== Segment start ==

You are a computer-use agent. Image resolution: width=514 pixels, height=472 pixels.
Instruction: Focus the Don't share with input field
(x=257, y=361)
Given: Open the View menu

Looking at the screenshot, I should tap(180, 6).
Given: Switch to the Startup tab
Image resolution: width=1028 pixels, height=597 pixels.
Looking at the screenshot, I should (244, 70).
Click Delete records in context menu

== Segment end ==
== Segment start ==

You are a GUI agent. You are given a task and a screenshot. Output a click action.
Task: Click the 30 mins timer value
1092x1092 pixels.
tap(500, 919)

== Segment end ==

EXERCISE DIRECTIONS:
Give the exact lines, and only those, from the line containing "Given: Open the View menu" through the line containing "Click Delete records in context menu" in the entries above.

RESULT OF THIS EXERCISE:
Given: Open the View menu

Looking at the screenshot, I should tap(180, 6).
Given: Switch to the Startup tab
Image resolution: width=1028 pixels, height=597 pixels.
Looking at the screenshot, I should (244, 70).
Click Delete records in context menu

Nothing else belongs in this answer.